The goal of the team from the bomb disposal squad was to recover the remains of eight people still on New Zealand’s most active volcano, which sits semi-submerged 50 kilometers (30 miles) out to sea.
After a tense wait, while volcanologists monitored live seismic feeds for signs of another eruption, police said the majority of the bodies had been safely airlifted to a naval frigate anchored off the coast.
“Those staff showed absolute courage in order to ensure those six people were returned to their loved ones,” police commissioner Mike Bush told reporters, saying they were operating in an “unpredictable and challenging” environment.
Bush said efforts to locate the two remaining bodies were ongoing, with divers searching nearby waters after a corpse was seen floating in choppy seas on Tuesday.
Helicopters were also searching over the Bay of Plenty and Bush did not rule out a return to the island when conditions were safer.
Drone flights helped locate the six bodies on the caldera before the operation began and the eight-strong team labored to reach them in heavy hazmat suits and breathing gear that restricted movement.
Special forces commander Rian McKinstry said he was “incredibly proud” of the team, comprised of six men and two women.
“It was a unique operation, but unique operations are what organizations like the Explosive Ordnance Disposal Squadron gets involved in,” he said.
On the eve of the operation, GeoNet vulcanologist Nico Fournier said the dangers facing recovery teams if an eruption occurred included magma, superheated steam, ash and cannonball-like rocks thrown from the caldera at supersonic speed.
As the military began their grim task, police took grieving families out near the volcano on a boat to perform a Maori blessing and locals chanted karakia, or prayers, on the shore as the island smoldered in the distance.
Despite the risk of an eruption inside 24 hours being put at 50-60 percent, Prime Minister Jacinda Ardern said those involved wanted to help grieving families.
“It has been an incredibly difficult operation but it’s been such a priority. We just want to bring everybody home,” she told Australia’s ABC Radio.
Many of the tourists who died on the island were Australians and Canberra’s Foreign Minister Marise Payne said they had been affected by a catastrophic event.

“This is a time of absolute desperation and distress, and to every single one of those families and their friends and their loved ones, our hearts go out at this extraordinarily difficult time” she said.
The bodies on the island are thought to include New Zealand tour guide Hayden Marshall-Inman.

This handout photo taken and released by the New Zealand Defense Force shows elite soldiers taking part in a mission to retrieve bodies from White Island after the Dec. 9 volcanic eruption, off the coast from Whakatane on the North Island. (AFP)


His brother Mark Inman had epitomized relatives’ frustrations with stalled recovery efforts, criticizing “red tape, bureaucracy” but on Friday he praised the daring recovery attempt.
“It’s going to allow us to grieve and send our loved ones off in the manner they deserve,” he told the New Zealand Herald.
The recovery had been on hold for days as poisonous gases continued billowing from the volcanic vent and the island remained blanketed in a thick layer of acidic ash.
While troops were recovering the bodies, another 28 people — mostly tourists who had been on a day trip to see the natural wonder — were still being treated in hospitals across New Zealand and Australia, many in a critical condition suffering severe burns.
The survivors’ injuries are so severe New Zealand doctors initially estimated they would need to import 1.2 million square centimeters (185,000 square inches) of skin for grafts.
A total of 47 people were on the island during the eruption, hailing from Australia, the United States, Britain, China, Germany, Malaysia and New Zealand.
While Australian officials have only confirmed one dead, they say a further 10 were missing and presumed to have perished.
A coronial process has begun to identify those confirmed dead but police have said it could “take some time.”
====================
Decide whether each statement agrees with the volcano recovery report. Answer yes or no for each, and quote the words from the report that settle it.
(a) The team that worked on the caldera had eight members.
(b) The volcano lies about 50 kilometers out to sea.
(c) Australian officials had confirmed ten deaths.
The listing after this report is separate material, unconnected to the volcano recovery report.
====================
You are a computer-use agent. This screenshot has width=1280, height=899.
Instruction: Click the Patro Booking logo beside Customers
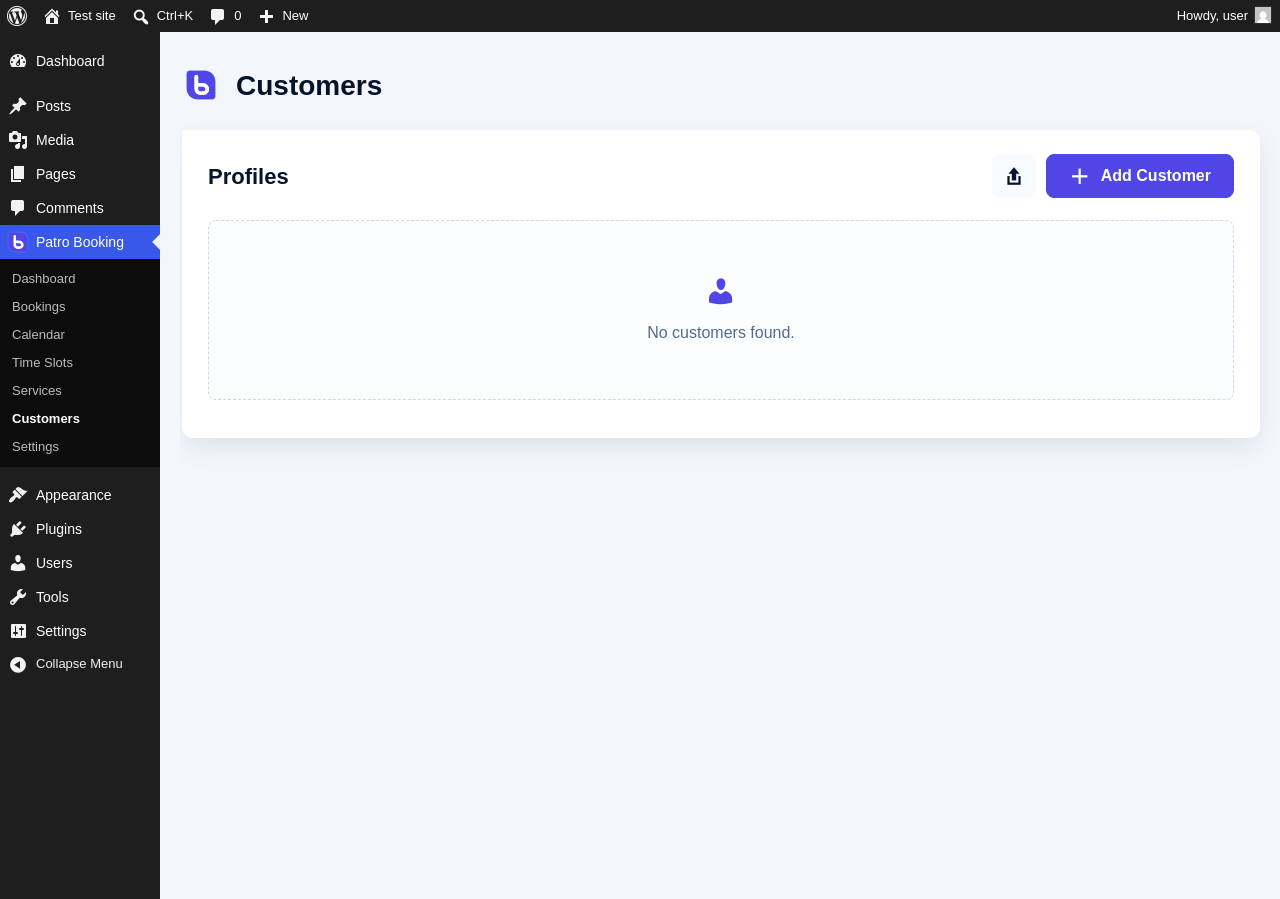point(201,85)

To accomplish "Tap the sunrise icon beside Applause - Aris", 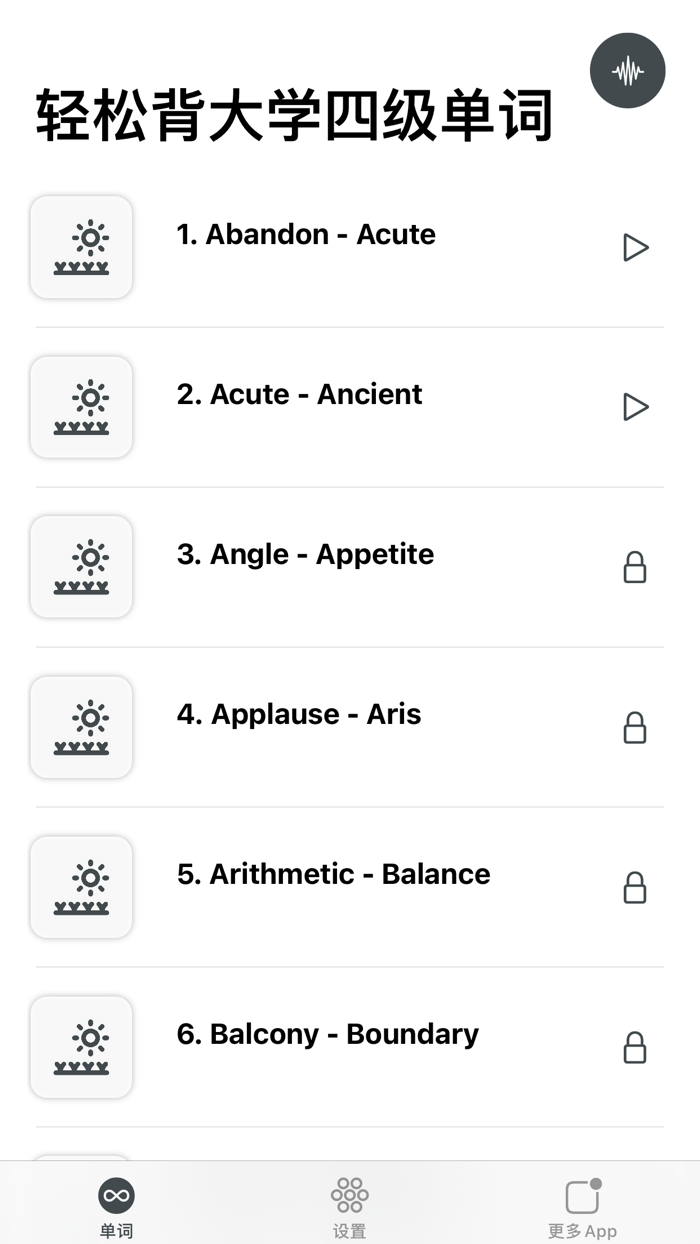I will tap(81, 727).
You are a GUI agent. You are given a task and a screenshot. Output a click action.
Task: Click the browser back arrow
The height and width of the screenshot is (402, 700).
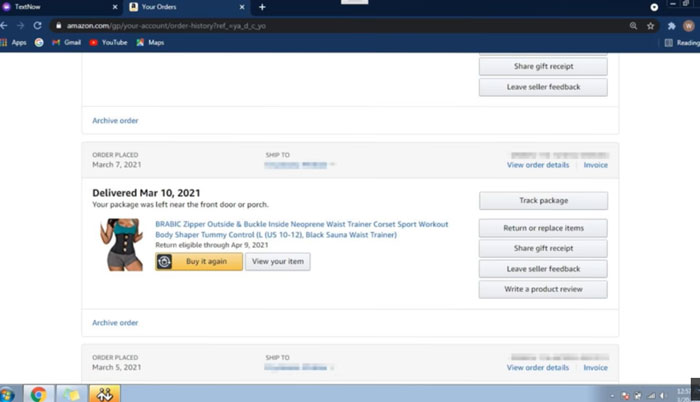pyautogui.click(x=6, y=25)
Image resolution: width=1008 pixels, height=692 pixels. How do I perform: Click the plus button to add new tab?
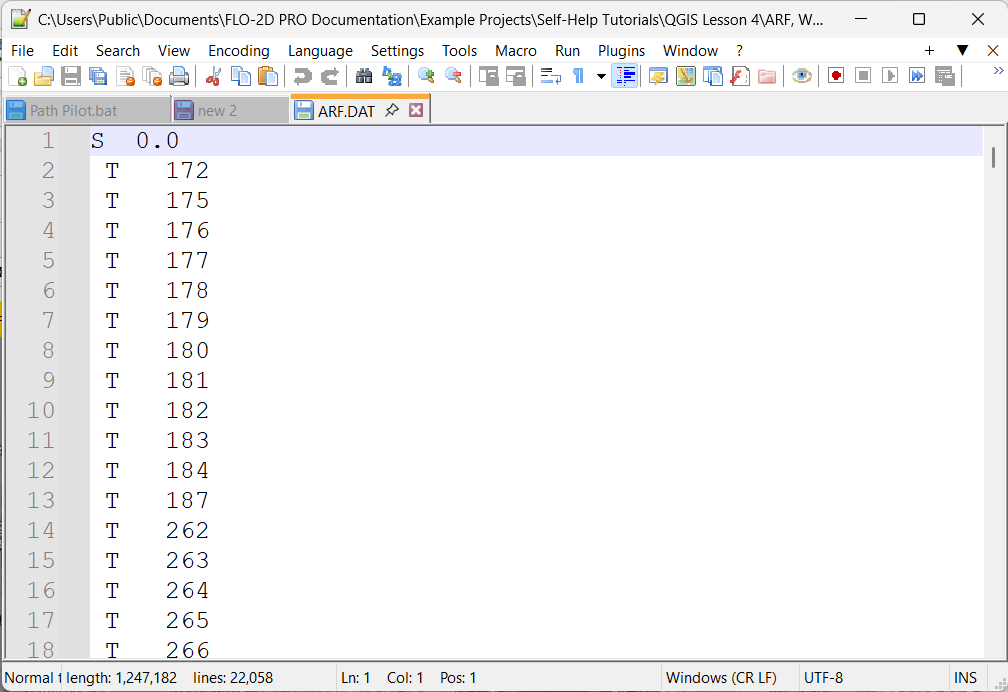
====================
## EXERCISE RESPONSE
(a) Yes: "the eight-strong team labored to reach them"
(b) Yes: "sits semi-submerged 50 kilometers (30 miles) out to sea"
(c) No: "Australian officials have only confirmed one dead"